Harvesting stabilizer entropy and non-locality from a quantum field

Abstract

The harvesting of quantum resources from the vacuum state of a quantum field is a central topic in relativistic quantum information. While several proposals for the harvesting of entanglement from the quantum vacuum exist, less attention has been paid to other quantum resources, such as non-stabilizerness, commonly dubbed {\em magic} and quantified by the Stabilizer Rényi Entropy (SRE). In this work, we show how to harvest SRE from the vacuum state of a massless field using accelerated Unruh-DeWitt detectors in Minkowski spacetime. In particular, one can harvest a particular non-local form of SRE that cannot be erased by local unitary operations. This non-local SRE is a fundamental quantity to study the interplay between entanglement and non-stabilizer resources. We conclude our work with an analysis of the CHSH inequalities: when restricting to stabilizer measurements, i.e. Pauli measurements, one cannot extract a violation from the quantum field.

Figures (7)

• Figure 1: Trajectories of accelerated UDW detectors: (a) detectors with parallel acceleration $a_{\parallel}$; (b) detectors with antiparallel acceleration $a_{\nparallel}$; (c) detectors with perpendicular acceleration $a_{\perp}$.
• Figure 2: Plot of the SRE as a function of $\Omega\sigma$ and of the concurrence for different values of $\sigma/L$. The initial state of the detectors is $\rho_{AB}=\dyad{00}$. For small values of the product $\Omega\sigma$ one can see that the final state of the detectors has significant amount of non-stabilizerness. While this is in contrast with the vacuum state of the field being a stabilizer state (i.e.
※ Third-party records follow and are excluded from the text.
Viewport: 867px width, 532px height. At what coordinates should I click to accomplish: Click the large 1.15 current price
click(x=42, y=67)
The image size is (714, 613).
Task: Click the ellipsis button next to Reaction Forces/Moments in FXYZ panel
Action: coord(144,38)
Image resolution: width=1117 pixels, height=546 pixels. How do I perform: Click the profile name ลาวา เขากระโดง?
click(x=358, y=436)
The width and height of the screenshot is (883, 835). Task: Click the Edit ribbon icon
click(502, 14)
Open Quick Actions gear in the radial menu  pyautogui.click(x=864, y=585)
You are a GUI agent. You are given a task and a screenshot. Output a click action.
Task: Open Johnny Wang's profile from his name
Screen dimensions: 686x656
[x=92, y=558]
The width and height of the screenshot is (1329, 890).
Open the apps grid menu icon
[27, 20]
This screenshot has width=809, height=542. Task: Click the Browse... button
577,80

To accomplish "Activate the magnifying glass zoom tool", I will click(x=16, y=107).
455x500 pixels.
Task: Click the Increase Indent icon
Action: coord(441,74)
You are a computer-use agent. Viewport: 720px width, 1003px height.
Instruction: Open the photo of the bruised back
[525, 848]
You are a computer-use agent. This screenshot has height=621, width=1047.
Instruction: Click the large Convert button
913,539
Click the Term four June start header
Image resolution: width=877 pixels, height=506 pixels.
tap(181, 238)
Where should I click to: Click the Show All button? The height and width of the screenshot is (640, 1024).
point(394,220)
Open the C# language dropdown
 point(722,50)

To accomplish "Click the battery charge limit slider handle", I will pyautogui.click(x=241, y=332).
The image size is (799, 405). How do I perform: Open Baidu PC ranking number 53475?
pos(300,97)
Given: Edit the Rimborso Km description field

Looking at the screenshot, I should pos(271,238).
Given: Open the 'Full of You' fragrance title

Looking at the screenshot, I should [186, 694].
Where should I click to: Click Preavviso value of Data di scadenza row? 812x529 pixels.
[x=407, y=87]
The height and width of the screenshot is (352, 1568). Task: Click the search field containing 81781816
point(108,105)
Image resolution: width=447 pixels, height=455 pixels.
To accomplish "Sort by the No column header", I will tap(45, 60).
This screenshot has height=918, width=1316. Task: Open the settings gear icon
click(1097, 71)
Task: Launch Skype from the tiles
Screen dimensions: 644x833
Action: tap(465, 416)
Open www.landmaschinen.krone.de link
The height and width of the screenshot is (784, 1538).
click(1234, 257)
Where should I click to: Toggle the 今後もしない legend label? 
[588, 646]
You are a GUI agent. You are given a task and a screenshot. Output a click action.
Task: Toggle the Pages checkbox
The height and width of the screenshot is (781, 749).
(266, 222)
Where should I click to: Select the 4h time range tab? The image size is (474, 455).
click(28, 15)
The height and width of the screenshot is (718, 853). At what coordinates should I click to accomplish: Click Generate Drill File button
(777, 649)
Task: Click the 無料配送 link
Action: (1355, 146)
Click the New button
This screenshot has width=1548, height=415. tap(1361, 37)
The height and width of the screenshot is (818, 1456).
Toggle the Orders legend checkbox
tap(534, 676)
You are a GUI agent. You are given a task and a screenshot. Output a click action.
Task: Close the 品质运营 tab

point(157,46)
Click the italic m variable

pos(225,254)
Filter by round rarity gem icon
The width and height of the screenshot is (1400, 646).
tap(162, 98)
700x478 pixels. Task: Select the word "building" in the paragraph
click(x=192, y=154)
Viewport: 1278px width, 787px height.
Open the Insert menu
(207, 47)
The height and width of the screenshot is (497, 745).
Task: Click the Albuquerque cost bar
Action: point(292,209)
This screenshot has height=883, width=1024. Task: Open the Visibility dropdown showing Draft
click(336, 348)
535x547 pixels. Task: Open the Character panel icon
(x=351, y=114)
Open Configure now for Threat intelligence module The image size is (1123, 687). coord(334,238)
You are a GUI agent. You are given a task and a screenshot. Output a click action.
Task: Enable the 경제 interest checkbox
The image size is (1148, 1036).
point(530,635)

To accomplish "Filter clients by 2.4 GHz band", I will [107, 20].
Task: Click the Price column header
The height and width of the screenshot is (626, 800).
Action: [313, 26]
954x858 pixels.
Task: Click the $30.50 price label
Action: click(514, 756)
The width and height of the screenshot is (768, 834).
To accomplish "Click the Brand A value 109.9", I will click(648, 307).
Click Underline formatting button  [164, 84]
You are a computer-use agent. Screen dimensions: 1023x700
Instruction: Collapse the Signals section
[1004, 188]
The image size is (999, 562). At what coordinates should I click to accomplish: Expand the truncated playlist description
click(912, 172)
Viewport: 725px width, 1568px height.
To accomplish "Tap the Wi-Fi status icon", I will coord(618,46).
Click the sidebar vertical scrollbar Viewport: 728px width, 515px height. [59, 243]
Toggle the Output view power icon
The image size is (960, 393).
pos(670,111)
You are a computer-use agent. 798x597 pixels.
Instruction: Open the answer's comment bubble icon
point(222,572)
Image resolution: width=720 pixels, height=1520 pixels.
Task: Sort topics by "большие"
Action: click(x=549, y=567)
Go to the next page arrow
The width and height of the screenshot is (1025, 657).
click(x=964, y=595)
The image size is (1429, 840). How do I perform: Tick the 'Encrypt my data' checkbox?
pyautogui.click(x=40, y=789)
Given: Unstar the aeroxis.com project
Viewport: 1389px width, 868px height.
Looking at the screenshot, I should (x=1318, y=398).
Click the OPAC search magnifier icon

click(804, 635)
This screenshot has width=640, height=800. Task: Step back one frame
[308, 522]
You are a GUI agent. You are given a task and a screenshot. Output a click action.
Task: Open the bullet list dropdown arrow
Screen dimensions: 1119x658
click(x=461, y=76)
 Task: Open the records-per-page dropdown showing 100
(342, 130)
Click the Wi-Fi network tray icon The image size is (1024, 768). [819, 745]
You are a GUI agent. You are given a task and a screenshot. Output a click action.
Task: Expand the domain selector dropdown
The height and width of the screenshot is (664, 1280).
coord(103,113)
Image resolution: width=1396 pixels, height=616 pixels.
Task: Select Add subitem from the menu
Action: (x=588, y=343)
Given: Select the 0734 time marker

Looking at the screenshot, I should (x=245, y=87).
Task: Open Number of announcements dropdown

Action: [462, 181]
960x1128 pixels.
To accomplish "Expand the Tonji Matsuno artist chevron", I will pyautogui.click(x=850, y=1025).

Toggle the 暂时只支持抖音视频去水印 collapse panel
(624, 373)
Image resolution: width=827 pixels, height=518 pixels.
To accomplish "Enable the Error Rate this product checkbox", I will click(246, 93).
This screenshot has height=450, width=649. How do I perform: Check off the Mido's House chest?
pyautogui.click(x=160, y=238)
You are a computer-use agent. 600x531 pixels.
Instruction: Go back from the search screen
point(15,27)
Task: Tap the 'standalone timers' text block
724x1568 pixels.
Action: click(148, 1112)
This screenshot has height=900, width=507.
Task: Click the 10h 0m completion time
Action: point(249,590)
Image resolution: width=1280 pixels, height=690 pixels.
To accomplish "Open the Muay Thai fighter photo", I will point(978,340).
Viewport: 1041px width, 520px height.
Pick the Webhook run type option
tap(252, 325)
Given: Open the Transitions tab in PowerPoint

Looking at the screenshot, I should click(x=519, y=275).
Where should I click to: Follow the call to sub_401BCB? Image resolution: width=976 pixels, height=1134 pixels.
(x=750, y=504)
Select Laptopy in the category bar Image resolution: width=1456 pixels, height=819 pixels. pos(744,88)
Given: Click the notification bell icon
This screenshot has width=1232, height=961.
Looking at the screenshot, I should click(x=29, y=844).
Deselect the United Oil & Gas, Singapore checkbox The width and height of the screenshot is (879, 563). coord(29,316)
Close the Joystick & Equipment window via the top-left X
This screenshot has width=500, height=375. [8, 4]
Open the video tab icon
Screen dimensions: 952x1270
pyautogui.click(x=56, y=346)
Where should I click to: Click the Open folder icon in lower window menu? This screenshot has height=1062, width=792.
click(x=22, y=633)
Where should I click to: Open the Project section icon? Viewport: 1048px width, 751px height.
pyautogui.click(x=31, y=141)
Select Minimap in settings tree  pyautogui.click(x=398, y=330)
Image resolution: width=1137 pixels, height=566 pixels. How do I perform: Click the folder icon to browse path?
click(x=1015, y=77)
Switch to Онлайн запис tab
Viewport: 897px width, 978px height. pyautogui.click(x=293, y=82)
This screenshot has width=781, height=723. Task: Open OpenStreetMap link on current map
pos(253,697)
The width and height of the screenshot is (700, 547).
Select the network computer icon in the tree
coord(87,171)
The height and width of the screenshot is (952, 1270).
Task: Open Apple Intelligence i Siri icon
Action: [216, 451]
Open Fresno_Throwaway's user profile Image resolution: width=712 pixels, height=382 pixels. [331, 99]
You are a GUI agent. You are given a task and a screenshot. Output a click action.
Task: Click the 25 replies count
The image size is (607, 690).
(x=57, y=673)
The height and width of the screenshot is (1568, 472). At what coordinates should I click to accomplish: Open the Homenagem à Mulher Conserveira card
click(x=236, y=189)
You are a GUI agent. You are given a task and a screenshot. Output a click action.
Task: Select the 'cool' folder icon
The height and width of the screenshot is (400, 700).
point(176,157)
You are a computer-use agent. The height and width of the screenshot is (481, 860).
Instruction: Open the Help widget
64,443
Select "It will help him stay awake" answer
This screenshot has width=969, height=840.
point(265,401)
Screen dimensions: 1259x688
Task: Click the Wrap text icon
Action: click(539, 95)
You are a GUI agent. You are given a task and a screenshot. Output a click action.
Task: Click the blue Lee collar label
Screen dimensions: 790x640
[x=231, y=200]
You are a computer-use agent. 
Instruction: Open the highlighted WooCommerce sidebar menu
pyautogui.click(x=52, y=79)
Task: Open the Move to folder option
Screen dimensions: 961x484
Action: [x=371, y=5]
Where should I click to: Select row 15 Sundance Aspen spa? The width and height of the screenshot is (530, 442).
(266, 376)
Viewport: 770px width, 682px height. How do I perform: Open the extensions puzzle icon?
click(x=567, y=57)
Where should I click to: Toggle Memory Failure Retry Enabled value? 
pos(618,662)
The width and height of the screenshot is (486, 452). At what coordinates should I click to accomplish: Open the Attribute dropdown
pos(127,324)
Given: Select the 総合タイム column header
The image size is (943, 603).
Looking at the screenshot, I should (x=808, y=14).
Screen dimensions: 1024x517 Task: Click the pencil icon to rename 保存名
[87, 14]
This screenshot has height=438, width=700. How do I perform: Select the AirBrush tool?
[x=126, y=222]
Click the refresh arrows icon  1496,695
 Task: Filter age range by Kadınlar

SRE-free state), the presence of SRE is explained by noticing that the interaction between the detectors and the field is non-Clifford, such that some non-stabilizerness is introduced in the system for small values of $\sigma\Omega$. On the other hand, for $\Omega\sigma\gtrsim1$, one can get rid of this spurious contribution and genuinely harvest SRE from the field.
• Figure 3: Variations of SRE $\Delta\tilde{M}_2(\rho_{AB})$ (solid line) and concurrence $\Delta\mathcal{C}(\rho_{AB})$ (dashed line), as a function of the (parallel) acceleration $a_\parallel$, for various choices of parameters, with the detectors initialized in the state $\rho_{AB}=\dyad{00}$. In Fig. \ref{['fig:parameters_omega']} we study the two resources for different values of $\Omega$, setting $\sigma=1$ and $L=1$. Notice that for $\Omega=1$, for $a=0$ one has a non zero SRE, in agreement with the observation made in the inertial setting. One can also notice that the harvested SRE becomes larger for lower values of $\Omega$. In Fig. \ref{['fig:parameters_L']} we plot the resources for different values of the initial separation $L$ between the detectors, setting $\Omega=2$ and $\sigma=1$. Also in this case, one can observe the same behavior obtained in the inertial setting, as the SRE does not depend on $L$, while the concurrence does.
• Figure 4: Variations of SRE $\Delta\tilde{M}_2(\rho_{AB})$ (solid line), concurrence $\Delta\mathcal{C}(\rho_{AB})$ (dashed line), non-local SRE $\Delta M^{NL}_2 (\rho_{AB})$ (dashed-dotted line) and value of Bell operator $\Delta B_0$ (dotted line) as a function of the (parallel) acceleration $a_\parallel$, together with the corresponding purity of the state (see upper plots). Panels (a) Initial state $\ket{00}$, (b) initial state $\ket{\Phi^+}$, (c) initial state $\ket{0}_A\otimes\ket{T}_B$. In panel (a) and (b) the curves for $\Delta\tilde{M}_2(\rho_{AB})$ and $\Delta M^{NL}_2 (\rho_{AB})$ overlap perfectly as all the harvested SRE is non-local. Notice that the state of the detectors, for the initial state $\ket{\psi_0}_{AB}=\ket{00}$, is always pure with very good approximation.
• Figure 5: Plot of the variation of the non-stabilizerness, concurrence, expectation value of the Bell operator and non-local non-stabilizerness as a function of the acceleration when the detectors are initialized in the maximally entangled state $\rho_{AB}(0)=\dyad{\Phi^+}$ for different values of the detectors frequency. In the plot we have set $\sigma=1$ and $L=1$. Different line shapes represent the various quantities, while different colours represent different values of $\Omega$, as in the legend. From a qualitative point of view, one can once again observe that all the harvested non-stabilizerness is non-local. This feature, as explained in the main text, is the one responsible for the non violation of the CHSH inequality. The only difference with respect to the scenario where the detectors are initialized in the state $\dyad{00}$ is that the SRE also depends on the initial separation $L$. However, there are no choice of parameters for which the CHSH inequality is violated.